El maquinista echa carbón, pues el tren debe llegar. Ve pasar el paisaje, desde la cabina ardiente, entre estruendos de pistones, sus ojos blancos como dos faros en una noche de hollín. Echa carbón, sus musculos magros tensos como cuerdas, como cables de aceros, pieza más de la máquina que devora railes incansable. La música es la de las bielas y las traviesas, son de esclavista que golpea y golpea. Las paladas se suceden ritmicamente a la caldera, alimentando el fuego, el vapor silba con furia, rasgando en su chillido el silencio de los mismos cielos.

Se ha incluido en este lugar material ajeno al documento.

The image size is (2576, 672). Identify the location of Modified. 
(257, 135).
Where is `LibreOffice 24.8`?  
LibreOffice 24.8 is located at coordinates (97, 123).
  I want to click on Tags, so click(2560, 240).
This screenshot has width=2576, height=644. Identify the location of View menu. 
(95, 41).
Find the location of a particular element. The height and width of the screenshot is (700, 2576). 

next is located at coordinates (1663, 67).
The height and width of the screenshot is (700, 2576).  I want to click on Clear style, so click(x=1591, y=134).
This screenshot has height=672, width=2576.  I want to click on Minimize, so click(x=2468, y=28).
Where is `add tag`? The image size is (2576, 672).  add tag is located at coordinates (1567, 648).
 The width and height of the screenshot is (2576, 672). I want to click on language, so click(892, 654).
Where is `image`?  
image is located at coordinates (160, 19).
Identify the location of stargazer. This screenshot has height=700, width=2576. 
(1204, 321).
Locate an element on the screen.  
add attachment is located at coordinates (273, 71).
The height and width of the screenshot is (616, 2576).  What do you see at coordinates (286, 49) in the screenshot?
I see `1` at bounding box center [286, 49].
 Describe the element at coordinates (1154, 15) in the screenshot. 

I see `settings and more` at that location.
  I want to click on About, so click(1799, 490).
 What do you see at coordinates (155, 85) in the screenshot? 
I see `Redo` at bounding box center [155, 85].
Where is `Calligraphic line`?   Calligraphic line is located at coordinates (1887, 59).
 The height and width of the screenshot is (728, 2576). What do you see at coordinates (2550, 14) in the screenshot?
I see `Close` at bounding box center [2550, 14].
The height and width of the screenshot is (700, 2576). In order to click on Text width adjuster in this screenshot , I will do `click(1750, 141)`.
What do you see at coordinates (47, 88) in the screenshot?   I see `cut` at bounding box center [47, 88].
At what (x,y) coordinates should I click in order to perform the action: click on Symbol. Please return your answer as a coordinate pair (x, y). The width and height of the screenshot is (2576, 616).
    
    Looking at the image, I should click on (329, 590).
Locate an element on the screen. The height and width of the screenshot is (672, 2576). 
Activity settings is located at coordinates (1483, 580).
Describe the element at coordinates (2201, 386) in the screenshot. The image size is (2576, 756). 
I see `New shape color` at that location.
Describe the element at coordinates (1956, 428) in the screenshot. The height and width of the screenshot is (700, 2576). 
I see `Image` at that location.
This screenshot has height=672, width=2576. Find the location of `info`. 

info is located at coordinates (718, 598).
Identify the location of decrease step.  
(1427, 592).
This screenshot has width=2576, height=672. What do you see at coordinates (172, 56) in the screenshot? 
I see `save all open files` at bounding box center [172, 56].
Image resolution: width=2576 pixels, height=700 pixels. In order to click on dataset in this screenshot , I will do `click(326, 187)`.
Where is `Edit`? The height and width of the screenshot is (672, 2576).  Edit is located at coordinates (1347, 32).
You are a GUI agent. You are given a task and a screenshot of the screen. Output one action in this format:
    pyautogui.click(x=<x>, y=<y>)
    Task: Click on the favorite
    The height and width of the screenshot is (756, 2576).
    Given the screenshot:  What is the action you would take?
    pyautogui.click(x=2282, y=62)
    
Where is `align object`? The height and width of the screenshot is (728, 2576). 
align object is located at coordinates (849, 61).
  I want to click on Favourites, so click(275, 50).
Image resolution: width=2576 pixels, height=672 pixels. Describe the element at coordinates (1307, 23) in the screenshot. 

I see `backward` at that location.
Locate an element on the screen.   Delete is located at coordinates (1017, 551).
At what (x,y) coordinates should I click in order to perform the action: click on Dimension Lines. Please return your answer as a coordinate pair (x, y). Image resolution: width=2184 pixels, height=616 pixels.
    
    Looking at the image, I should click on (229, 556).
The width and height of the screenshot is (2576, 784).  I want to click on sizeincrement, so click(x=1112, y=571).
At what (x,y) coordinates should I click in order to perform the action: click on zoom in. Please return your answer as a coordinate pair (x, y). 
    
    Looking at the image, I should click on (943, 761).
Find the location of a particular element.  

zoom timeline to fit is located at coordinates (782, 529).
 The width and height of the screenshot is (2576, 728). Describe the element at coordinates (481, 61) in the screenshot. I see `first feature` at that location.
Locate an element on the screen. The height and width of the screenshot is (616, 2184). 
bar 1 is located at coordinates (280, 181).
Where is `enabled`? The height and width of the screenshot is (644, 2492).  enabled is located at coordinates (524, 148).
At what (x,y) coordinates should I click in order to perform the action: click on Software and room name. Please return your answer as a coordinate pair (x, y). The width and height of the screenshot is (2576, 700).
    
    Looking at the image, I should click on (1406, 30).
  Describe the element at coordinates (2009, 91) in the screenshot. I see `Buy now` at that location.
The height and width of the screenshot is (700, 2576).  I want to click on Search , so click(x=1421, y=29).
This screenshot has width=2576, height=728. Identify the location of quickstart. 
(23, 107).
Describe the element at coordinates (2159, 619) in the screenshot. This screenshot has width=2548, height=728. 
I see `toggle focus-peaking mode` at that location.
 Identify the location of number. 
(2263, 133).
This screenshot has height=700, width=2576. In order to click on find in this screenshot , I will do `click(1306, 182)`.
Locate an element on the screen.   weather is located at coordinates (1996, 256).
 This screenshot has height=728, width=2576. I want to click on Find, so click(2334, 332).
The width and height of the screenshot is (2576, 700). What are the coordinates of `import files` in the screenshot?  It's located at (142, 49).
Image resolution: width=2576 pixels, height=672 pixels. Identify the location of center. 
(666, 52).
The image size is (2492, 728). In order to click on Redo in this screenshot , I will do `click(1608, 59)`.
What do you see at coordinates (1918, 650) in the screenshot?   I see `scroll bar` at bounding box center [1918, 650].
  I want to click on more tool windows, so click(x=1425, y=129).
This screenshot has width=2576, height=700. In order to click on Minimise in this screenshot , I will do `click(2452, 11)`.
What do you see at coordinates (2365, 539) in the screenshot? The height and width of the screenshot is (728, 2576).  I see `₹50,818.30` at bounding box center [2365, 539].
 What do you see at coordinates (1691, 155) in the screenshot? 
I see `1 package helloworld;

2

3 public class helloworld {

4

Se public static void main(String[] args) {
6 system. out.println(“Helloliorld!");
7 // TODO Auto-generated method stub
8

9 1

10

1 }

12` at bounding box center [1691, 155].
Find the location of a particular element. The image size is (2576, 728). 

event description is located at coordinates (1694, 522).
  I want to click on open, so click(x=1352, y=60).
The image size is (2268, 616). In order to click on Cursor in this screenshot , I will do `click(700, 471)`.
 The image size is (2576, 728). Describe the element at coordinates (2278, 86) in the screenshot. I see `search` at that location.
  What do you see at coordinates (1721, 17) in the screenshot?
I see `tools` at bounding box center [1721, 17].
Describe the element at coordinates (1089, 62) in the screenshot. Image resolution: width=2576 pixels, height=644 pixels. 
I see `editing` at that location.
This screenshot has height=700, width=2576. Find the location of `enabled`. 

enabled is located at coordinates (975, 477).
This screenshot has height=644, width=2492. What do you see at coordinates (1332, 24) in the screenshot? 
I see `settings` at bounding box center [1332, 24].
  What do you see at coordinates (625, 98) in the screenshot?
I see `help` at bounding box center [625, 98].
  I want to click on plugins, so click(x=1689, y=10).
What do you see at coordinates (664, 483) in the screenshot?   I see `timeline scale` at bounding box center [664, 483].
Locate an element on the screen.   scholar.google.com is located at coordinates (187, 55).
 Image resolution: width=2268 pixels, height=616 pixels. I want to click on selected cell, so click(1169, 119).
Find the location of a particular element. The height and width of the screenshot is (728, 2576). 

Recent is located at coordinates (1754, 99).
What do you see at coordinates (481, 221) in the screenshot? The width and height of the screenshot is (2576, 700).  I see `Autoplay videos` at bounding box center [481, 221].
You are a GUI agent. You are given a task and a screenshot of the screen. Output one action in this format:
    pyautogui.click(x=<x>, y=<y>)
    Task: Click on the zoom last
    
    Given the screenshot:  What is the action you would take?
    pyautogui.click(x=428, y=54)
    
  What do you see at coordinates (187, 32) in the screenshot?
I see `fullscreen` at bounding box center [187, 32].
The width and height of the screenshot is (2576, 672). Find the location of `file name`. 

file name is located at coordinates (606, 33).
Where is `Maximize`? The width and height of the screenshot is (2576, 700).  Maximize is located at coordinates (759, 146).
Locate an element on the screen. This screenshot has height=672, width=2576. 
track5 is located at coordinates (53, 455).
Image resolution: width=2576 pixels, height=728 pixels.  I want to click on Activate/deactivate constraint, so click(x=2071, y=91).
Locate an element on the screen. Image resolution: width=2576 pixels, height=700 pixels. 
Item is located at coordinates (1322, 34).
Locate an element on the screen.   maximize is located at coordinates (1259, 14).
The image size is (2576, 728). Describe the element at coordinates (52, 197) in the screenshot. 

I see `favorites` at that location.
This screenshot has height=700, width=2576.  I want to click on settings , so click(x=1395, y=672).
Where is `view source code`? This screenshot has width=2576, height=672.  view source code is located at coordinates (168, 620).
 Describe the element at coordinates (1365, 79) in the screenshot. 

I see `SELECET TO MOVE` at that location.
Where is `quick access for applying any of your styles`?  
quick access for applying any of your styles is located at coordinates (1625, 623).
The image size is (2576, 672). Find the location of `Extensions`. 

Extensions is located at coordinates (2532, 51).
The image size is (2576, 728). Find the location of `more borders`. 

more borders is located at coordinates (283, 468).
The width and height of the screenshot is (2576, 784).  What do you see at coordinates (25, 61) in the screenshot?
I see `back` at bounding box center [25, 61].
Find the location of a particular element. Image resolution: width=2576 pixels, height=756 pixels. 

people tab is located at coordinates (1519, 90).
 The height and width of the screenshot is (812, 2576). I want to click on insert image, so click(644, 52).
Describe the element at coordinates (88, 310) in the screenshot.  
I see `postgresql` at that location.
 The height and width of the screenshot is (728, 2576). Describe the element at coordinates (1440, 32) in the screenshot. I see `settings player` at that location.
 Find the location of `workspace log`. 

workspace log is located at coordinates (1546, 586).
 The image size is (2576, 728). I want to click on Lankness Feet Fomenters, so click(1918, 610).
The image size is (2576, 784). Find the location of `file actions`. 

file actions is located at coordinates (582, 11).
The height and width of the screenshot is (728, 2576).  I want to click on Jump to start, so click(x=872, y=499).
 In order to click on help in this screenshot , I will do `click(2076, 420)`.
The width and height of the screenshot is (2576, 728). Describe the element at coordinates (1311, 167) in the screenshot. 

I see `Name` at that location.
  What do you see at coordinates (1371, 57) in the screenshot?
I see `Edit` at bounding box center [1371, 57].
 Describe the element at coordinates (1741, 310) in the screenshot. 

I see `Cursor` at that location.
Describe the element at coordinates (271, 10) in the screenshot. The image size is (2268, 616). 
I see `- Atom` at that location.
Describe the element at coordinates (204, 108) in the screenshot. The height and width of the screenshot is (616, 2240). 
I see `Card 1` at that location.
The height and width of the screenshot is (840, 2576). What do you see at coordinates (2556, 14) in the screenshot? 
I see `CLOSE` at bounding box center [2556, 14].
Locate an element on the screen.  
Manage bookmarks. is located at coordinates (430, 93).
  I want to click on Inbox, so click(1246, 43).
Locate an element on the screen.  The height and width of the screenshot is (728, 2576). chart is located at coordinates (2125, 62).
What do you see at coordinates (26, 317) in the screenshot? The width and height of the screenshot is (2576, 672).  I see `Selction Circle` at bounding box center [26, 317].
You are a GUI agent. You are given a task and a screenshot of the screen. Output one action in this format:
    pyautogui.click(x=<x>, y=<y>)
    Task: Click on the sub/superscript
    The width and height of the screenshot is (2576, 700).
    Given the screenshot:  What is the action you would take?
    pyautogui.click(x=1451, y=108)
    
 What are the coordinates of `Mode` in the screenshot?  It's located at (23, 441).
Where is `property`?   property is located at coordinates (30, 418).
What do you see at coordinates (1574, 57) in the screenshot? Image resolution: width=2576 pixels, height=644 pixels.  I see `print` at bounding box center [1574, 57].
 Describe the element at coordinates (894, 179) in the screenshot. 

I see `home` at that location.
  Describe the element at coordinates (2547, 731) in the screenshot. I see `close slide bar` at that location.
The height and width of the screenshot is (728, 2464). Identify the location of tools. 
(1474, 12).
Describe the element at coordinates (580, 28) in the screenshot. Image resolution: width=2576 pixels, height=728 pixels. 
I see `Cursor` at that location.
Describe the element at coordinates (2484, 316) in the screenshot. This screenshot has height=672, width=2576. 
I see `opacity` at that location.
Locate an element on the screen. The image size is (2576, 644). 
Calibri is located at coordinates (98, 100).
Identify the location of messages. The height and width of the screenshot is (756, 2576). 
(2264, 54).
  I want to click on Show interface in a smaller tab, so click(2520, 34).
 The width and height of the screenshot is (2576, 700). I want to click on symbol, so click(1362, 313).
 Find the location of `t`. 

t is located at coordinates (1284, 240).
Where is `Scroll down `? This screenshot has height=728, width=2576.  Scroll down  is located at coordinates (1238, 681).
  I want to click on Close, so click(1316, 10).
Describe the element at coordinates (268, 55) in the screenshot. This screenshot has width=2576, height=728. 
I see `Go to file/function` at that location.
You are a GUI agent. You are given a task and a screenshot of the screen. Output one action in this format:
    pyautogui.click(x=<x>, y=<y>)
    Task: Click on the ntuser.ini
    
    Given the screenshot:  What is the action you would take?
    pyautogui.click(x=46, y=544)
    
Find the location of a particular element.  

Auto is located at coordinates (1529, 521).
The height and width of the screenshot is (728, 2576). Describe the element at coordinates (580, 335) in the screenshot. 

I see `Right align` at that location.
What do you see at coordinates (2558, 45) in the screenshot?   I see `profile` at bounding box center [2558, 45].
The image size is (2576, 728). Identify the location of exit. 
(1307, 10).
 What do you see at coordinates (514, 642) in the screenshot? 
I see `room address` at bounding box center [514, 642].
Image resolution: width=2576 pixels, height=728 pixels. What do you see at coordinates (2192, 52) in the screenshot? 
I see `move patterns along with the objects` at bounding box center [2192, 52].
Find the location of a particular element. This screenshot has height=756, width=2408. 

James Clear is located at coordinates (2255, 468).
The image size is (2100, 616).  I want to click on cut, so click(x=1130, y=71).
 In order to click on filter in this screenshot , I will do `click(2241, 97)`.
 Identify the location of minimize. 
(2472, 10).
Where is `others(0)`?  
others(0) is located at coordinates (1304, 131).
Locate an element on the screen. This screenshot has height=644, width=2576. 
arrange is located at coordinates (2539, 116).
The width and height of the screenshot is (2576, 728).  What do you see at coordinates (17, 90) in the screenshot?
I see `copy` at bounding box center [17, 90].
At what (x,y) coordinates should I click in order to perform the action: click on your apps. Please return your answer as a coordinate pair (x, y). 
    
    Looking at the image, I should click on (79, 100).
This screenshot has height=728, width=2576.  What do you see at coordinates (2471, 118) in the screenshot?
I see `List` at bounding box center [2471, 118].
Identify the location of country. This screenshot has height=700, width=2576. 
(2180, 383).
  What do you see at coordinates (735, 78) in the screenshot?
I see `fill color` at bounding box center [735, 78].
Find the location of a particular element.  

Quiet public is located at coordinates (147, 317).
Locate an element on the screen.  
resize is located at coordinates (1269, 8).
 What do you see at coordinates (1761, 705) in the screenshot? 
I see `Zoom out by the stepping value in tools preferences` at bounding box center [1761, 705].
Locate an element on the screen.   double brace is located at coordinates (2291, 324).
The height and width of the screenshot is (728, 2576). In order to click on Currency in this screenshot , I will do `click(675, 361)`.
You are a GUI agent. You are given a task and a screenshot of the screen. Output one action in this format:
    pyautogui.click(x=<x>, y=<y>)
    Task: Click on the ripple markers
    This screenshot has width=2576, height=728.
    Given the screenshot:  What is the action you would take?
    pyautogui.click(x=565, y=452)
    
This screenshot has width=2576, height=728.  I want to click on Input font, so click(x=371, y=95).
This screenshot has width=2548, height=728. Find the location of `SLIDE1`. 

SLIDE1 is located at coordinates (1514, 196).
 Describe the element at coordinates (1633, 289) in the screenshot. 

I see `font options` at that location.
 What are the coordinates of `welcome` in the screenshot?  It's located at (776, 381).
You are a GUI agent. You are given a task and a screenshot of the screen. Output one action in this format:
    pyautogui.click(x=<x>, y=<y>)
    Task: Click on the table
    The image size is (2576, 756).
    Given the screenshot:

Desde la máquina se ve pasar a los salvajes desnudos a caballo, pasan las praderas, las manadas de animales, pasa la libertad ante los ojos del maquinista tiznado. A menudo saltaría, abandonaría el tren a su suerte y se dejaría caer en la hierba, se desprendería del humo y del polvo, vería alejarse veloz, loco y descontrolado el convoy. Para recuperar su libertad, para correr y jugar, y para sentir el frío en la noche y la necesidad de cazar y comer, para ser salvaje y dueño tan solo de si mismo.
Pero el tren debe llegar, debe llegar a la estación, no puede parar ahora, no puede quedarse sin control. Debe llegar sin estrellarse, debe llegar con todos a bordo, y eso incluye al maquinista.
Cuando lleguemos a la estación, entonces ya veremos.